Учитывая значение ионов калия и кальция для деятельности мышц, естественно возникла мысль об изменении количества калия в крови или в тканях организма. Исходя из этого мы применили соединения калия с терапевтической целью. В дальнейшем этот вопрос получил значительное развитие. Появились исследования, которые указывают на определенную причинную связь приступов пароксизмального паралича с обменом калия. Некоторые исследователи отметили низкое содержание калия в сыворотке крови больных во время приступа (по некоторым данным, содержание калия падает с 5,0 до 1,8 мг %). Однако Тэйлер, Стефенс, Гунн и Перкоф не установили связи между возникновением приступов и изменениями количества калия в сыворотке крови. Гассотт, Ферранд, Филиппон, Видлоше и Солейроль у одного из наблюдающихся ими больных обнаружили во время приступа некоторое увеличение количества калия в крови по сравнению с его количеством в период между приступами. Они допускают предположение о возможном изменении обмена калия в самой мышечной ткани. Терапевтического эффекта от применения солей калия они не получили. Однако в некоторых исследованиях были найдены явные изменения в распределении калия. Поэтому следует считать доказанным возникновение некоторых изменений содержания калия в мышцах во время приступа.
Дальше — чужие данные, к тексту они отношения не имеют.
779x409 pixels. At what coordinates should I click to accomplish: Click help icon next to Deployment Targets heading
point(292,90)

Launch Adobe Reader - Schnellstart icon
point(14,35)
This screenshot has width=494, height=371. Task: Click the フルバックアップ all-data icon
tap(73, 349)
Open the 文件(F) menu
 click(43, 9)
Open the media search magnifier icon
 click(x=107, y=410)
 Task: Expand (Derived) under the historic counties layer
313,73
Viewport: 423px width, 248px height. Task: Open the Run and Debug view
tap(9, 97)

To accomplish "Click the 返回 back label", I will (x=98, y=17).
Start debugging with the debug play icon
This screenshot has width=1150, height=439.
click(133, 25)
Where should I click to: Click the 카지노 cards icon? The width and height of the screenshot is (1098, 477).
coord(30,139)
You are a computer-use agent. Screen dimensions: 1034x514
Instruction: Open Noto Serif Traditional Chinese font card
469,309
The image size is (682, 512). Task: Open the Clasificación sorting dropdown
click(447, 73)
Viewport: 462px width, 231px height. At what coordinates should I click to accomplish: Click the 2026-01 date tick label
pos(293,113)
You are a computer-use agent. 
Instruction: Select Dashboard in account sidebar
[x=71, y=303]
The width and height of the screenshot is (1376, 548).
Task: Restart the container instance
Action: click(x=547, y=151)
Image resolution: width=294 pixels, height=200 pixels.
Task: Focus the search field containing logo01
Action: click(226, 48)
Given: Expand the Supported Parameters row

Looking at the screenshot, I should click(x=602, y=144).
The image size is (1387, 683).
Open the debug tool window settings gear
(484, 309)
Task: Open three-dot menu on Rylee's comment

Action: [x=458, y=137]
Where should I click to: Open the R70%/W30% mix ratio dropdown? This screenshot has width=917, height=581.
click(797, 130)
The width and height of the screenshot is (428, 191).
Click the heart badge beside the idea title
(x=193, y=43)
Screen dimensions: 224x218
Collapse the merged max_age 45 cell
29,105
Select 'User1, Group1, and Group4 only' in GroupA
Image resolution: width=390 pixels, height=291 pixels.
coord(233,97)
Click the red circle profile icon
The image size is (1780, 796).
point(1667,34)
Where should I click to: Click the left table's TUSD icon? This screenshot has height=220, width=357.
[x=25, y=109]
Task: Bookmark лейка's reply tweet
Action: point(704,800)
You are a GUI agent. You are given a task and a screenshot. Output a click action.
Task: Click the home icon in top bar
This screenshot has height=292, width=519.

Стевенс утверждает, что известные изменения во время приступа возникают в ультрафильтрующейся фракции калия, которые не находят отражения в общем количестве калия сыворотки.
Молларэ, Гул он и Турнилак указывают, что кажется несколько парадоксальным, как диаметрально противоположные изменения количества плазматического калия могут вызывать нарушения двигательной сферы. Помимо уже известных данных о связи гипокалиемии с возникновением парезов и параличей при пароксизмальном параличе, авторы приводят сводку литературы и собственных наблюдений, которые показывают, что парезы и параличи могут иметь место при гиперкалиемии — во время приступов корково-надпочечниковой недостаточности, при почечной недостаточности с явлениями анурии или олигурии, после массивного приема калийной соли. У всех этих больных явления гиперкалиемии сопровождались приступами вялого паралича с расстройствами чувствительности и нарушениями вегетативных функций. За приступом следовало быстрое, полное возвращение к норме без каких-либо остаточных явлений, что указывает на динамический характер приступов.
Высказывались мнения, что главную роль играют изменения количества калия, содержащегося в самих мышцах, так как резкая общая гипокалиемия должна вызвать более тяжелую патологию со стороны •сердца. Учитывая приведенные выше исследования школы ЛА. Орбели, есть основание считать, что изменения содержания калия в крови и в мышцах не являются основной причиной приступа пароксизмального паралича, а только следствием одним из проявлений дисфункции вегетативных центров.
Резюмируя приведенные данные о патогенезе пароксизмального паралича, можно считать, что клиническая картина приступа, вероятнее всего, объясняется возникновением процесса торможения в центральных вегетативных образованиях, который ведет к появлению ряда разнообразных нарушений вегетативных функций. В том числе развивается глубокий парабиотический процесс в мышцах, вызывающий глубокое угнетение их основных обменных функций. Очевидно, наследственно обусловленные функциональные аномалии центральных вегетативных механизмов являются тем фоном, на котором разыгрываются описанные вегетативные пароксизмы.
Последние провоцируются различными факторами (эмоции, время суток, богатая углеводами пища и т. д.), которые изменяют тонус вегетативных нервных центров.